AudioToLogs is a comprehensive web application designed to streamline the process of converting RPG session recordings into useful campaign notes. The project features:

  • Audio Processing: Drag-and-drop interface supporting multiple audio formats (MP3, WAV, M4A, WEBM)
  • Transcription: High-quality transcription using OpenAI’s Whisper API with automatic chunking for large files
  • AI-Powered Note Generation: Modular LLM pipeline that processes transcripts into organized GM notes
  • Cost Management: Built-in budget controls and cost tracking for API usage
  • Campaign Management: Support for session metadata, participant tracking, and campaign organization

The modular LLM pipeline was specifically designed to balance cost efficiency with quality output, using different model tiers for different processing stages. This benchmark represents the experimental phase of that development, testing various model combinations to optimize the note-generation process.

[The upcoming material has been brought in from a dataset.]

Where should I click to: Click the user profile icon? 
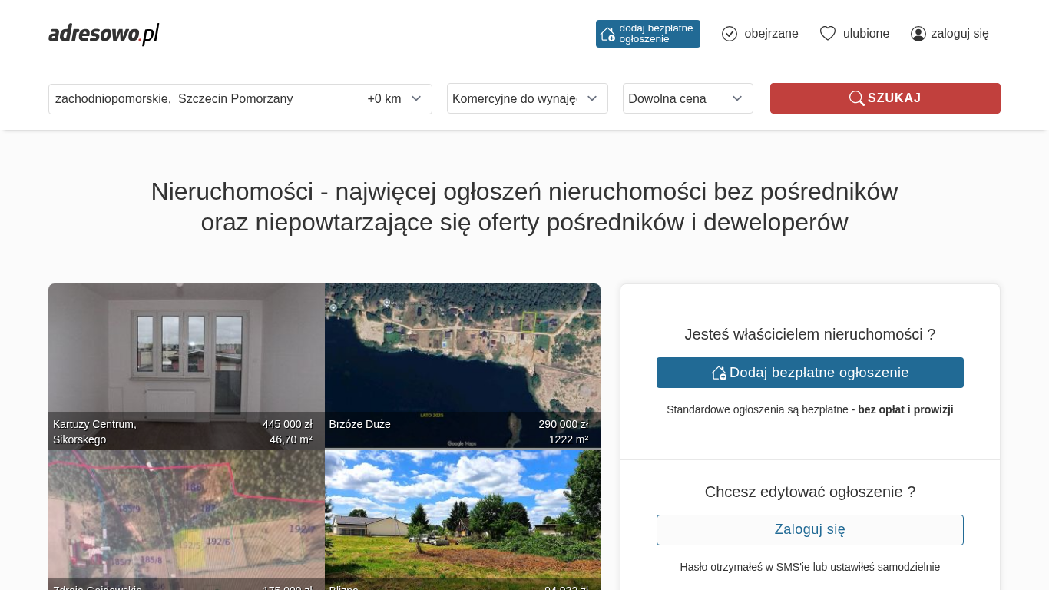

Repository: github.com/BabyToad/AudioToLogs

The Session: “Dicing With Death #225”

Session Details:

  • Date: June 26, 2025
  • Duration: 2h 37m
  • Participants: Neal (GM), Ryan (Phoenix the Warlock)
  • System: D&D
  • Campaign: Dragon politics and intrigue in Arcadia

AI Model Comparison

Each model was tasked with converting the raw transcript into organized session notes as part of the AudioToLogs pipeline development. These results represent experimental runs using different model configurations to evaluate their effectiveness for RPG session note generation. Click through the different versions to see how each AI approached the task:

Original Transcript

Size: 116KB, 5,522 lines

Format: Raw audio transcript with timestamps

The unprocessed transcript directly from the recording, including all the natural speech patterns, interruptions, and cross-talk that occur during live play.

GPT-4.1 Processing

Size: 10KB, 205 lines

Approach: Comprehensive scene-by-scene breakdown with detailed NPC ledgers

Creates highly structured notes with scene summaries, character tracking, and forward-looking session preparation notes.

GPT-4o Processing

Size: 3.1KB, 72 lines

Approach: Concise summary format

Focuses on the essential plot points and key moments, creating a streamlined overview of the session.

GPT-4o Mini Processing

Size: 4.2KB, 88 lines

Approach: Balanced summary with key highlights

Provides a middle-ground approach between comprehensive detail and concise summarization.

O1-Mini Processing

Size: 7.5KB, 203 lines

Approach: Analytical breakdown with strategic insights

Emphasizes the tactical and strategic elements of the session, with detailed combat analysis.

O3-Mini Processing

Size: 12KB, 147 lines

Approach: Formatted sections with processing metadata

Creates visually distinct sections with clear headers and includes processing statistics.

O4-Mini Processing

Size: 6.4KB, 124 lines

Approach: Narrative-focused organization

Emphasizes story flow and character development over mechanical details.